Sicilians infected by cow disease

INVESTIGATORS IN Sicily believe the Mafia is behind an unexplained rise in cases of the animal disease brucellosis among humans.

A report in La Repubblica newspaper said Cosa Nostra is marketing a vaccine that prevents cows with the bacterial disease from testing positive. The undetected sick animals are passing the bacterium on to humans by direct contact or through dairy products.

The probe began when magistrates noted a steady increase in cases of brucellosis in humans while the frequency of the disease in animals was declining. The number of animals identified with the disease dropped from 4 per cent in 1996 to 2.5 per cent in 1998. Yet compared to the 748 human cases in 1996, last year's figures are expected to be above 1,000.

Sicily accounts for nearly half of those suffering from the illness. As well as farmers and vets, traditionally at risk, others often pick it up by eating unpasteurised cheeses such as ricotta, a staple of local cuisine. The disease, though not fatal, causes high fever, drenching sweats, weakness and depression and, in severe cases, can lead to pneumonia.

Police believe a vaccine, known as RB51, is now freely available on the black market and that Cosa Nostra is marketing it hard, capitalising on farmers anxious not to destroy sick beasts. The vaccine camouflages the bacteria, making them invisible in regular screening of herds.

La Repubblica also offers an explanation as to why the Mafia is pushing the vaccine. Until recently, the Sicilian government reimbursed farmers for any beasts that had to be put down. The payments have now stopped. Although its activities now span the globe, the roots of Cosa Nostra are rural.
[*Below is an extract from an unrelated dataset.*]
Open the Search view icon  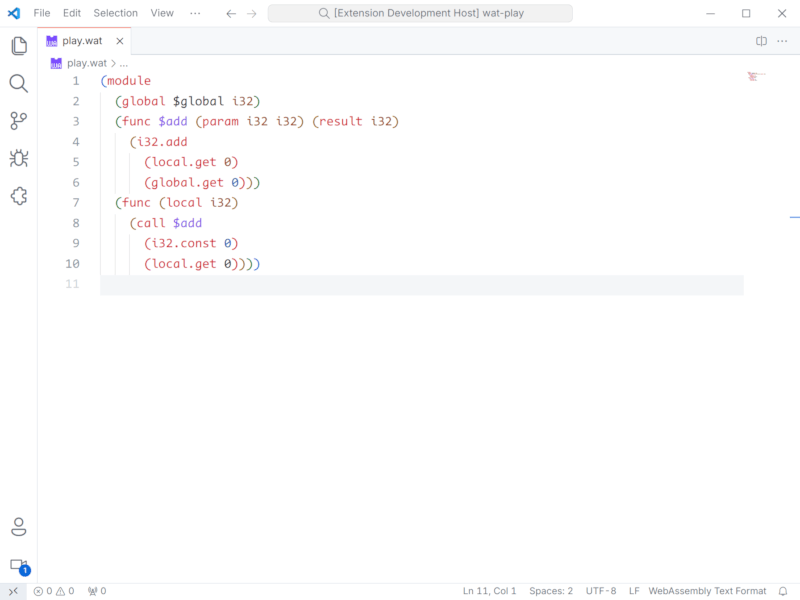point(18,83)
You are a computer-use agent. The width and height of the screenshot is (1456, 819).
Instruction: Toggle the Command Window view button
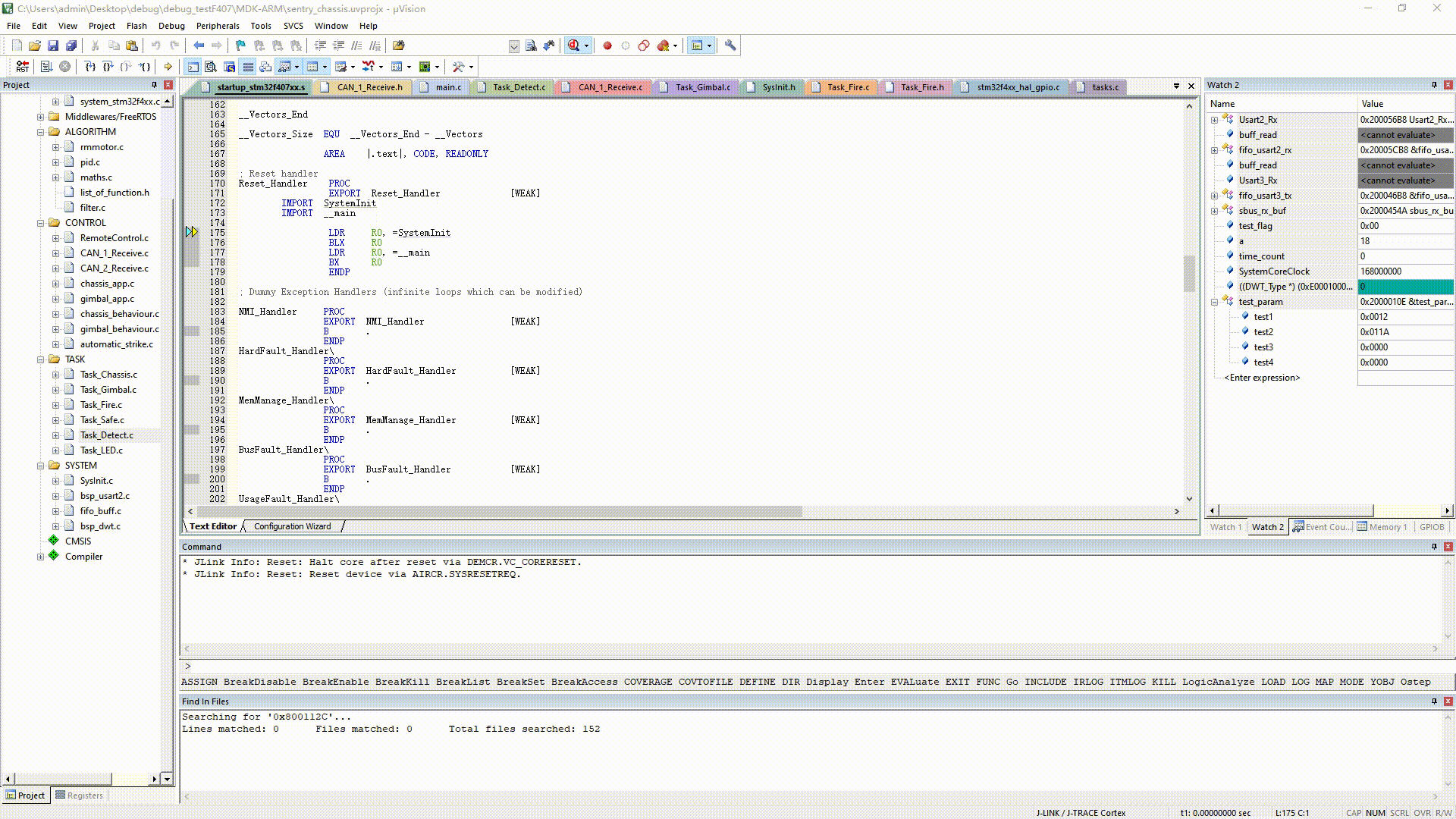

Most of the main clans, especially the fierce Corleonesi, still have their bases in the countryside and control vast tracts of farmland near Palermo.

When the "mad cow" scare first broke in Europe, there was concern the Mafia might exploit the crisis and sell infected meat in Italy. The only case of the disease detected in Italy was in Sicily in 1994. The infected animals, which had come from Britain were supposed to be destroyed.

However, when the local authorities were slow in providing compensation, the farmer, who had a record of involvement with the Mafia, reported the beasts lost.